Without any pictures, print the lines below from the one that has "Confirm with the green 确定 button" through the one that has "Given: Click the red close dot", exactly and nothing else.

────

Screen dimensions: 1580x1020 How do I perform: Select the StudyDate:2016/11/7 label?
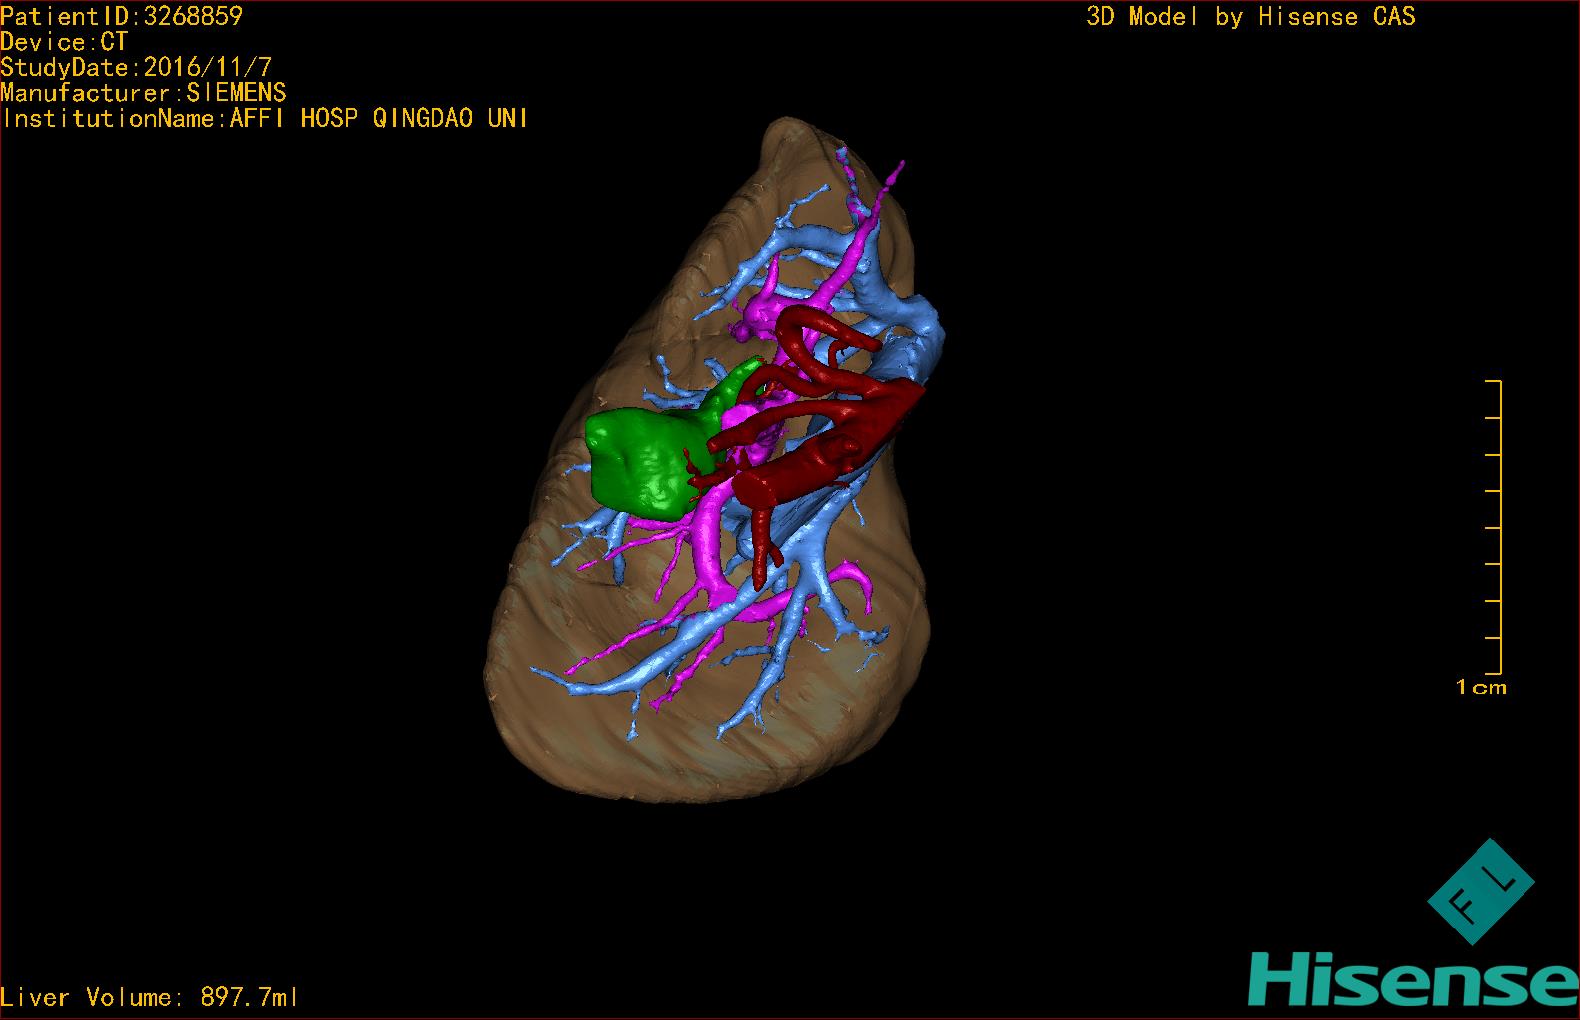pos(136,68)
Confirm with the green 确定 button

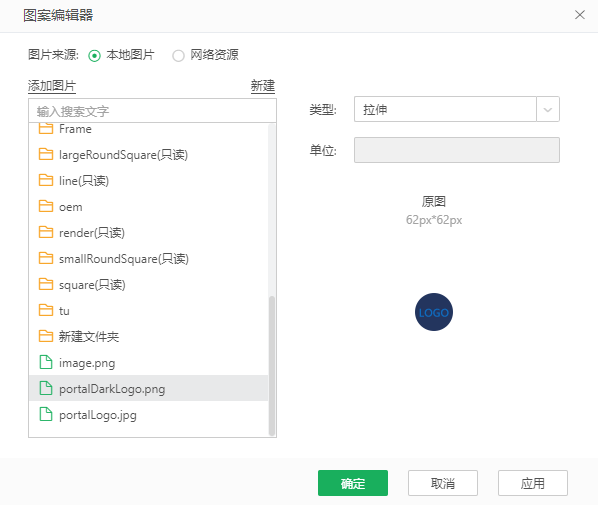click(x=353, y=483)
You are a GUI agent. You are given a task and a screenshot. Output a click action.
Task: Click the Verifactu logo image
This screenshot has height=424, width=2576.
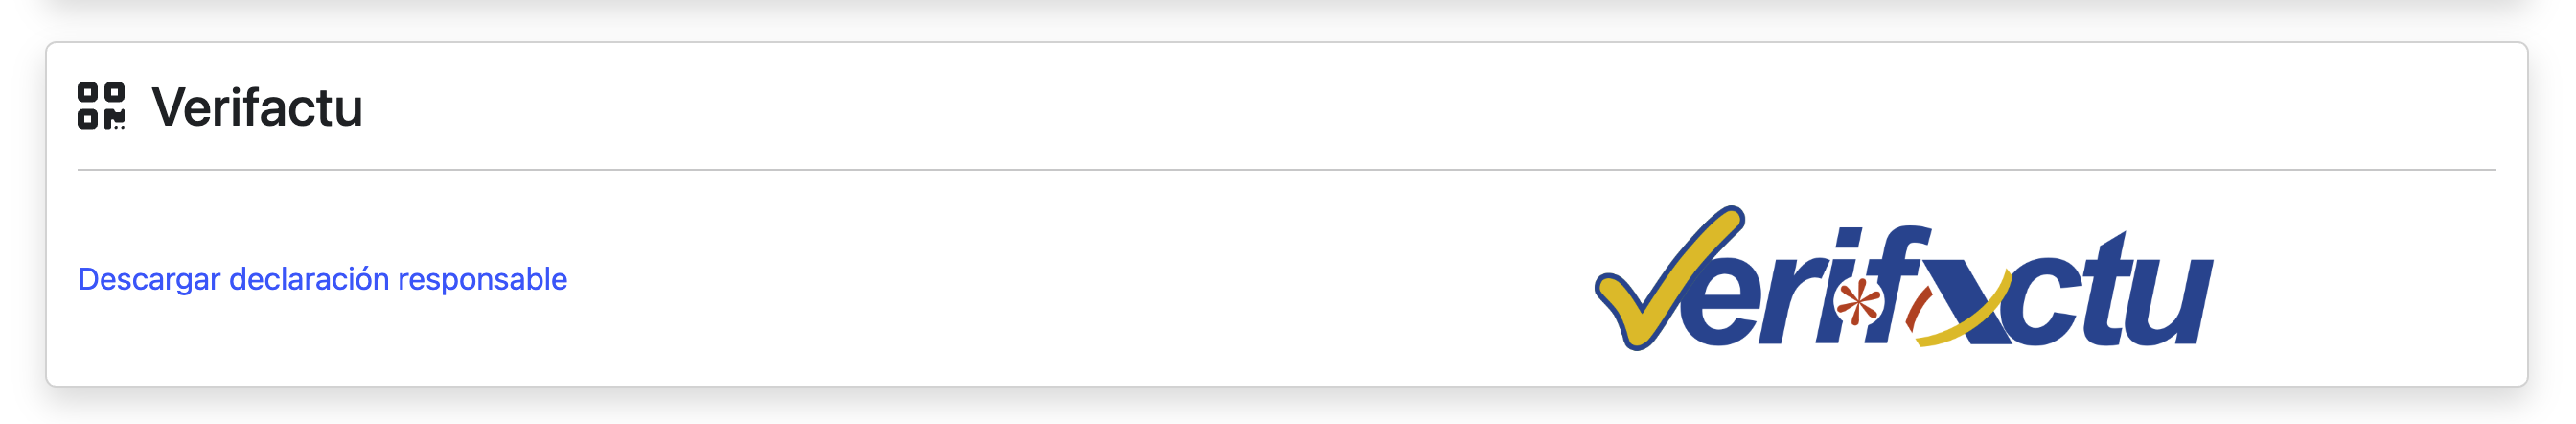pyautogui.click(x=1904, y=279)
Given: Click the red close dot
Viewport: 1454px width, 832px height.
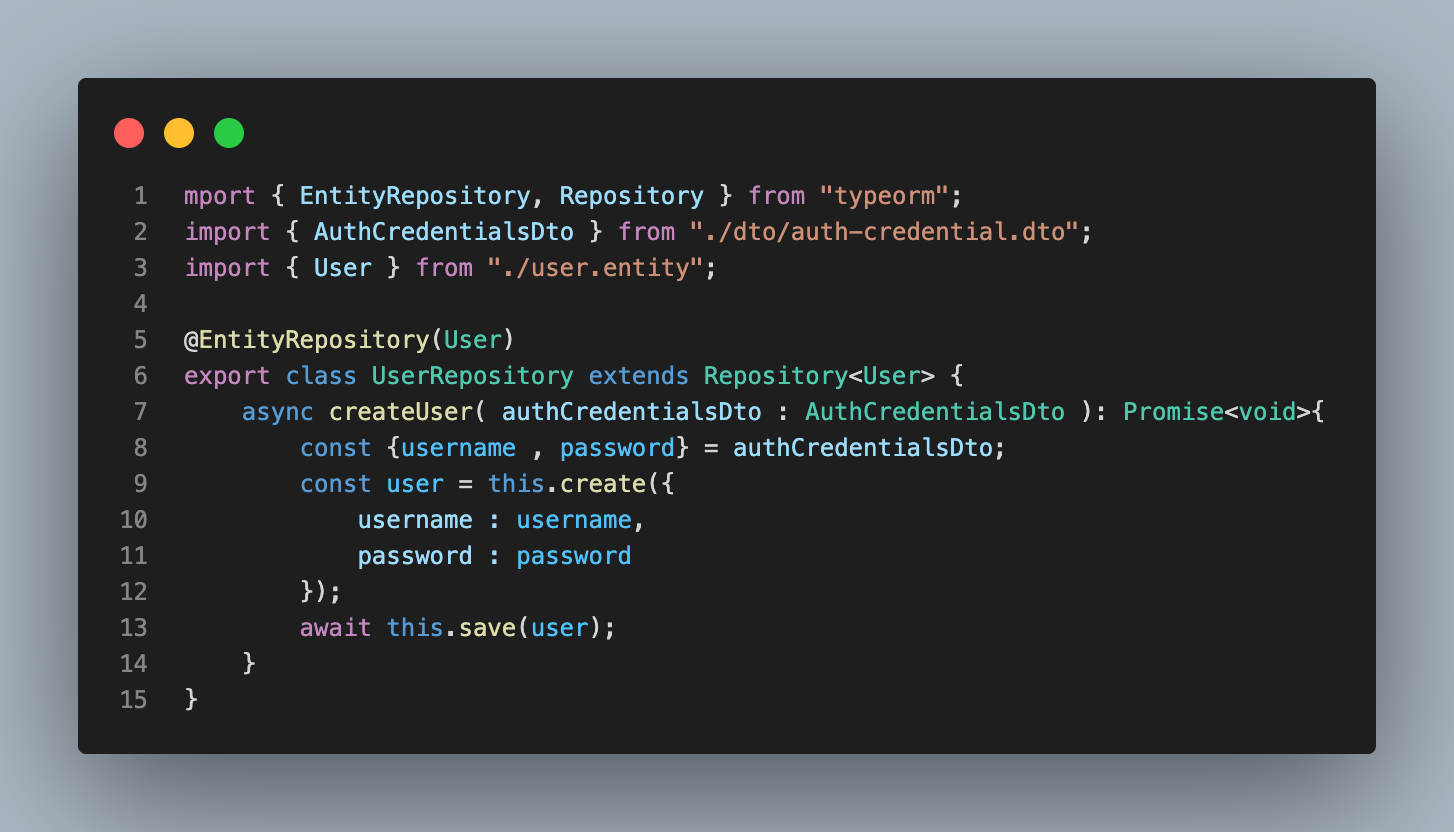Looking at the screenshot, I should [129, 133].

────

Result of this task ▸
Confirm with the green 确定 button

click(x=353, y=483)
You are a GUI agent. You are given a task and a screenshot. Output a click action.
Task: Click the Verifactu logo image
This screenshot has height=424, width=2576.
pyautogui.click(x=1904, y=279)
Given: Click the red close dot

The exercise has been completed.